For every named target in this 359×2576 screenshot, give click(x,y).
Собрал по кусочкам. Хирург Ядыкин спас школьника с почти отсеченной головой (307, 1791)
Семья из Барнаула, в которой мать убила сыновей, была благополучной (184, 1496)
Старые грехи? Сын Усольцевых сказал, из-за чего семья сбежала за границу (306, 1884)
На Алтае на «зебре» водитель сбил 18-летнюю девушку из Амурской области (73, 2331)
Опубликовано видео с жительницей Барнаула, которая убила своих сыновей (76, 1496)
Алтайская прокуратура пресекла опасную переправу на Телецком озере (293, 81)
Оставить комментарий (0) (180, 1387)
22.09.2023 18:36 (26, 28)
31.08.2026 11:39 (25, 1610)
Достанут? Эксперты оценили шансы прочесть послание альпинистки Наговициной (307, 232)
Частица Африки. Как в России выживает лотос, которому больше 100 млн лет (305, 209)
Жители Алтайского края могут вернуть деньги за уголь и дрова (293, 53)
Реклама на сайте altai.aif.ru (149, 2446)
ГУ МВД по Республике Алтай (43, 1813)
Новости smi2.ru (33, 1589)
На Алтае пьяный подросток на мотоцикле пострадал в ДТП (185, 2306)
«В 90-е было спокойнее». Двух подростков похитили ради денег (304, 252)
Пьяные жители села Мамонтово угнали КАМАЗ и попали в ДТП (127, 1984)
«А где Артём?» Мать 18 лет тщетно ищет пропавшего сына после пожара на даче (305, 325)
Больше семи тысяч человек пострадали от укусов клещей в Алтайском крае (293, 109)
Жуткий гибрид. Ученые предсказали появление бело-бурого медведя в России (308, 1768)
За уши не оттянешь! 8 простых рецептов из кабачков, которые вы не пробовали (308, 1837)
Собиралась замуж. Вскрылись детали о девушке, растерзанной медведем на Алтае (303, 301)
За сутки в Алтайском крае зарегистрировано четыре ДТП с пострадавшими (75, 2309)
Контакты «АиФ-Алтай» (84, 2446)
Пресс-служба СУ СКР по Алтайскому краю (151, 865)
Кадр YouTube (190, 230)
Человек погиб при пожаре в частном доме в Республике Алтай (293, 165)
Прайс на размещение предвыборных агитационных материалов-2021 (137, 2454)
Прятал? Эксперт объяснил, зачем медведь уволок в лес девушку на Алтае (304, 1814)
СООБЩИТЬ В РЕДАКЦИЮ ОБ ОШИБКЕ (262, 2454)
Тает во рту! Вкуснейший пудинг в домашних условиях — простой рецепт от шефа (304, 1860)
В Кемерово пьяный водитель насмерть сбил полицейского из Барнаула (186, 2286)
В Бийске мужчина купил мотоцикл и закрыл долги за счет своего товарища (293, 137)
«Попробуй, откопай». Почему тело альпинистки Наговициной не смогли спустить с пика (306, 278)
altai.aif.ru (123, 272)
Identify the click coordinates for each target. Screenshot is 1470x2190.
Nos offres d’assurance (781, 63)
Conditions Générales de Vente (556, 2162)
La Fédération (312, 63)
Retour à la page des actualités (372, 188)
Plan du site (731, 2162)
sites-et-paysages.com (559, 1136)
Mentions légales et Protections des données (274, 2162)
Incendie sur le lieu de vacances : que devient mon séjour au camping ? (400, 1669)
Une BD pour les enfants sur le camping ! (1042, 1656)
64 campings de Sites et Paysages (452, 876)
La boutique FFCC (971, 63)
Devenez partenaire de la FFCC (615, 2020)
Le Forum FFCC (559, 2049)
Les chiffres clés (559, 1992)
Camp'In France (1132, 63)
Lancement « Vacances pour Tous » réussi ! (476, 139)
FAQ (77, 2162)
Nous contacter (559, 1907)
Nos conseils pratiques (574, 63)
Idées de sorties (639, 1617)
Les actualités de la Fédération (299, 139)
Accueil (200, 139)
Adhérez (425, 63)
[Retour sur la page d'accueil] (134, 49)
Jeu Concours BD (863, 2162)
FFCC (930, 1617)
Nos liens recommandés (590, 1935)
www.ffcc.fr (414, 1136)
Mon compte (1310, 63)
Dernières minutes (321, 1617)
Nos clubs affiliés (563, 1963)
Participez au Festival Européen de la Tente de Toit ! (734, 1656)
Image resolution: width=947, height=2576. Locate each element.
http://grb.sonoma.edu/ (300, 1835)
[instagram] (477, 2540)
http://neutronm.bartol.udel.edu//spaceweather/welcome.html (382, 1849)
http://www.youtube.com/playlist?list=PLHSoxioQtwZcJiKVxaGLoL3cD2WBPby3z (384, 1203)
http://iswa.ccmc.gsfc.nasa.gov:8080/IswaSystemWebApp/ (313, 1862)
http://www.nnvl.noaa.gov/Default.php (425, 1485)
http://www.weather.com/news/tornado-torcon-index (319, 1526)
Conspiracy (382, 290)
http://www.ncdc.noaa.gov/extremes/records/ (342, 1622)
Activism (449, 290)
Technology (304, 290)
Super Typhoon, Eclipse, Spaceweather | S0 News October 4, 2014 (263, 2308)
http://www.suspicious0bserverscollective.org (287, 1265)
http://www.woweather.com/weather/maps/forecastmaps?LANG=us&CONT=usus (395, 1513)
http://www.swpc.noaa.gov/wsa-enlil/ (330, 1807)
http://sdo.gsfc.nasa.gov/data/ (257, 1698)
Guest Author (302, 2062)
* * * * * * *
Repeat, character for character, the lines of the material above from the line with "Алтайская прокуратура пресекла" through the line with "Новости smi2.ru (33, 1589)".

Алтайская прокуратура пресекла опасную переправу на Телецком озере (293, 81)
Оставить комментарий (0) (180, 1387)
22.09.2023 18:36 (26, 28)
31.08.2026 11:39 (25, 1610)
Достанут? Эксперты оценили шансы прочесть послание альпинистки Наговициной (307, 232)
Частица Африки. Как в России выживает лотос, которому больше 100 млн лет (305, 209)
Жители Алтайского края могут вернуть деньги за уголь и дрова (293, 53)
Реклама на сайте altai.aif.ru (149, 2446)
ГУ МВД по Республике Алтай (43, 1813)
Новости smi2.ru (33, 1589)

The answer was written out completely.